> **EXTRACTED TEXT**:
--
Follow-Up From the “Day of Action”
We intend to use this space to share notes from the workshops/discussions that took place during the Martin Luther King, Jr. Day of Action. Since time limited the number of sessions that everyone was able to attend, the hope is that this will provide insight into all of the activities that took place, while leading to thoughts and ideas about how to move forward. It was not just one day.
*This post will be updated as more information comes in from organizers and attendees of the events. Look for more notes and updates to come.
Working Group: “What’s Next?”
ORIGINAL DESCRIPTION: This collaborative and interactive workshop will further flesh out the ASDG What’s Next? document. A very brief summary of progress to date will kick off the workshop. Then, working in small groups, participants will (a) strategize and develop specific action steps, (b) identify a desired timeline, and (c) identify those responsible for following up. Student participation in this workshop is key to ensure the vision of What’s Next? is upheld.
FOLLOW-UP: The organizers behind this group continued to meet, using information captured on the Day of Action, to map the next steps. The link contains notes take during the session.
Diversity and Inclusion in the Honors Program: Recommendations Moving Forward
ORIGINAL DESCRIPTION: Engage in circle work with honors students and others to propose actions for being an anti-racist program. Evaluate the “Give to the Max Day” initiative for diversifying the honors program. Rewrite the mission statement of the honors program. TOPICS: Diversifying the honors program, coursework in the program, inclusion, racial slurs.
Deliberative Dialogue: The Use of Racial Slurs in the Classroom
ORIGINAL DESCRIPTION: In this session participants (ideally a mixed group of faculty, staff, and students) will identify the advantages, disadvantages, and considerations for implementation of four potential policies on the use of racial slurs in a college classroom setting. Participants will leave with a deeper understanding of the issues surrounding the use of racial slurs in an academic environment and the varied perspectives on it.
FOLLOW-UP: This session will be repeated on Monday, April 8th from 1:15 pm – 2:30 pm in OGC 100.
Recognizing and Resisting White Supremacy in the Classroom
ORIGINAL DESCRIPTION: Participants will explore how white supremacy and racism manifest themselves within classroom and co-curricular spaces, including but not limited to the ways we process knowledge, engage with conflict, think about power dynamics, deliver content, and design assignments. Attendees will discuss ways of creating classes, programs, and events that resist white supremacy and embrace other forms of cultural knowledge and understandings.
FOLLOW-UP: This session was repeated on Wednesday, March 27th from 3:00 pm-4:30 pm in the Marshall Room.
Faculty Accountability: Faculty Handbook Language, Staff Handbook Language, and Tenure and Review Policies
ORIGINAL DESCRIPTION: This workshop and dialogue will explore how best to ingrain anti-racist policies and practices into the institutional fabric at Augsburg, including the Faculty Handbook, Staff Handbook, and tenure and review procedures.
--
> **STORED ROWS**:

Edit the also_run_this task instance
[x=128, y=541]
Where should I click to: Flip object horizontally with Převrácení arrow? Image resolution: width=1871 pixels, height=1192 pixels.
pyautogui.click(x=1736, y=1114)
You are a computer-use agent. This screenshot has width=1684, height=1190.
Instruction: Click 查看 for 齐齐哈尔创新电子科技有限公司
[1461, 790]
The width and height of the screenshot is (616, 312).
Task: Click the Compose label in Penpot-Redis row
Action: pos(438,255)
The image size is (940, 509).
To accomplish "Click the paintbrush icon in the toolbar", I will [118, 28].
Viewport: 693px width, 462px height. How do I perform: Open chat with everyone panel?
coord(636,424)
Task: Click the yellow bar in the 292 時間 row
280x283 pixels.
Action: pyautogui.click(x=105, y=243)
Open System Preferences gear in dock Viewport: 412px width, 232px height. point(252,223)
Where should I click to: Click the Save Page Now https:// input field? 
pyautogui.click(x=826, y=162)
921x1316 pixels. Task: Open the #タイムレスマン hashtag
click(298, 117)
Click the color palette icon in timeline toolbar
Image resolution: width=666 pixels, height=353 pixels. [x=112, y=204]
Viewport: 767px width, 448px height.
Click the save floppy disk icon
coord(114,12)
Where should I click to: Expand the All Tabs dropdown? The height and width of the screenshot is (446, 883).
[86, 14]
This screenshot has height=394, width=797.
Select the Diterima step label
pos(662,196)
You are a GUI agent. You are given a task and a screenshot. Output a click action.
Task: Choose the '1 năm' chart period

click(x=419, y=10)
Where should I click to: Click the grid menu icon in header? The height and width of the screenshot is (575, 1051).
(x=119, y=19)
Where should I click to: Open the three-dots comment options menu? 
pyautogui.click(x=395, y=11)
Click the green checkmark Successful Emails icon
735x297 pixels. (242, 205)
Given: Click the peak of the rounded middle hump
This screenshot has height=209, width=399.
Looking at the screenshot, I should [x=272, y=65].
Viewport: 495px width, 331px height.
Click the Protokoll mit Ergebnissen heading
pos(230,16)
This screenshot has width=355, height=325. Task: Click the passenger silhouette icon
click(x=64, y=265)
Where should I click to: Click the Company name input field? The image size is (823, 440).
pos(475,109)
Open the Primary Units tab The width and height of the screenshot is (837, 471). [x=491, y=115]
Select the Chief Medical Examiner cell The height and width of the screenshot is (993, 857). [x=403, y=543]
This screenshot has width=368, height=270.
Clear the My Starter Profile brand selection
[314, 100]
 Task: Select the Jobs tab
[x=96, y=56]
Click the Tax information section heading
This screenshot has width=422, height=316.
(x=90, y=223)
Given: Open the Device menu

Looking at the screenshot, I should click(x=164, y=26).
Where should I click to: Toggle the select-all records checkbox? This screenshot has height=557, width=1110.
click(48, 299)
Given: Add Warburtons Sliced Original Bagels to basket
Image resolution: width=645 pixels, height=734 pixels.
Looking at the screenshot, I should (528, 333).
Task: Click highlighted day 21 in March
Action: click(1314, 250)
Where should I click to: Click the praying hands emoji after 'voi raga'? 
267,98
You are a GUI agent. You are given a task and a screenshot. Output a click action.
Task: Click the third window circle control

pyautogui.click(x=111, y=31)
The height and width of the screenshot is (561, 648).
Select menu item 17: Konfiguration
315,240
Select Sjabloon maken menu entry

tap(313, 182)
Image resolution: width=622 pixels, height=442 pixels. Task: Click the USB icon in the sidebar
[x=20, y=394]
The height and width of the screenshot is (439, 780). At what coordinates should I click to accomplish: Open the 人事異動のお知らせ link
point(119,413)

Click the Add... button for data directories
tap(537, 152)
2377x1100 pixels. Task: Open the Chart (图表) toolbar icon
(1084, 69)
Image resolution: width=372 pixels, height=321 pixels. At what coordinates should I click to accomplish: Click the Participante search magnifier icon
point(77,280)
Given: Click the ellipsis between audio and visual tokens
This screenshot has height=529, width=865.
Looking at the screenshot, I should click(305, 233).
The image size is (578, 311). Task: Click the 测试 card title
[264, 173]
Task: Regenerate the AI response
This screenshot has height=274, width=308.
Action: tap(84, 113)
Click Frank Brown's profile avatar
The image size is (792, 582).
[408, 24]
--
Continue the Day of Action workshop notes from the point where they stop, in the same format.

> **SOLVED EXERCISE**:
Building Classroom Community Using Circles
ORIGINAL DESCRIPTION: In this session, participants will engage in Circle Work to experience circle as a means to discuss and engage students in the classroom, to develop relationships, and to discuss tense moments in the classroom. This session will include a brief discussion of the history of the circles and the circle process, and will lead into a circle discussion and processing. This session is largely focused on faculty and staff learning the Circle Process as a method for discussing and relationship building in the classroom.
Culturally Relevant Pedagogy: Theory and Practice
ORIGINAL DESCRIPTION: Dr. Ladson-Billings researched successful teachers of students of color. This session will historicize and describe Dr. Ladson-Billing’s work on culturally relevant teachers and her ideas about student learning, cultural competency, and sociopolitical consciousness. How might we think differently about freedom and safety on campus and in the classroom? How do we create certain kinds of communities of learners? What does it mean to teach and to learn at Augsburg University in 2019?
Follow-Up: This session was repeated on February 27th at 3:40 pm in OGC 100.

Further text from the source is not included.